Glossary
What is a draw schedule in construction?
A draw schedule is a payment timetable in a construction contract that links each payment request to specific project milestones, so funds are released incrementally as work progresses.
A draw schedule, also called a schedule of values or payment schedule, maps the total contract price across a series of milestone-based payments. A five-draw project might tie payments to foundation completion, framing, rough-in work, drywall and finishes, and final completion. Each milestone triggers a payment application from the contractor, which the owner reviews and approves before releasing funds. The schedule is typically agreed and signed before work begins, giving both sides a clear picture of when cash is expected to move.

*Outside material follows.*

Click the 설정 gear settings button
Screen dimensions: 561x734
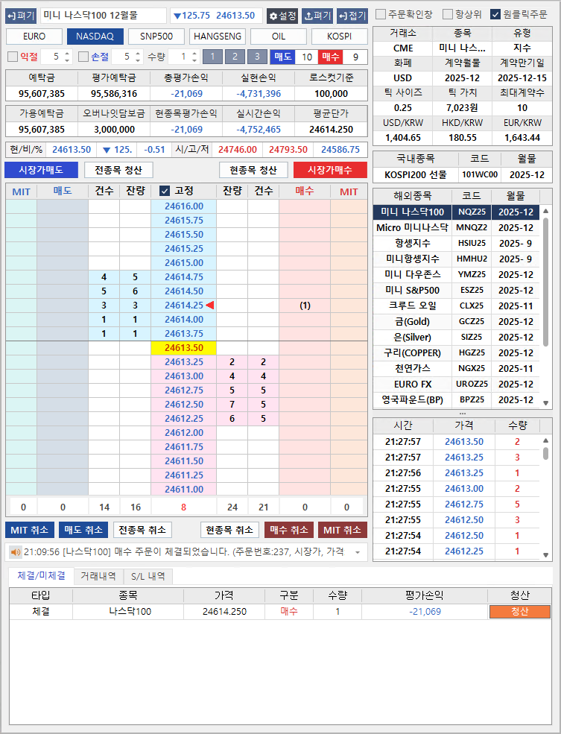[x=282, y=16]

Draw disputes are among the most common sources of construction AR problems. An owner who questions whether a milestone is truly complete, disagrees with the percentage-of-completion claimed in a payment application, or wants additional documentation before releasing funds can delay a draw payment by weeks. Contractors who do not track draw payment dates explicitly — and follow up immediately when a payment date passes — often discover these delays much later, when the cash-flow impact has already compounded across multiple draws.
Treating draw receivables with the same discipline as any other invoice is the right operational posture. Each draw should have an expected payment date derived from the contract. When that date passes without payment, a call that day surfaces whether the delay is administrative or substantive. Most draw payment delays are administrative — someone needs to sign something, a lender needs a resubmission — and resolve quickly once the contractor calls the owner's representative directly.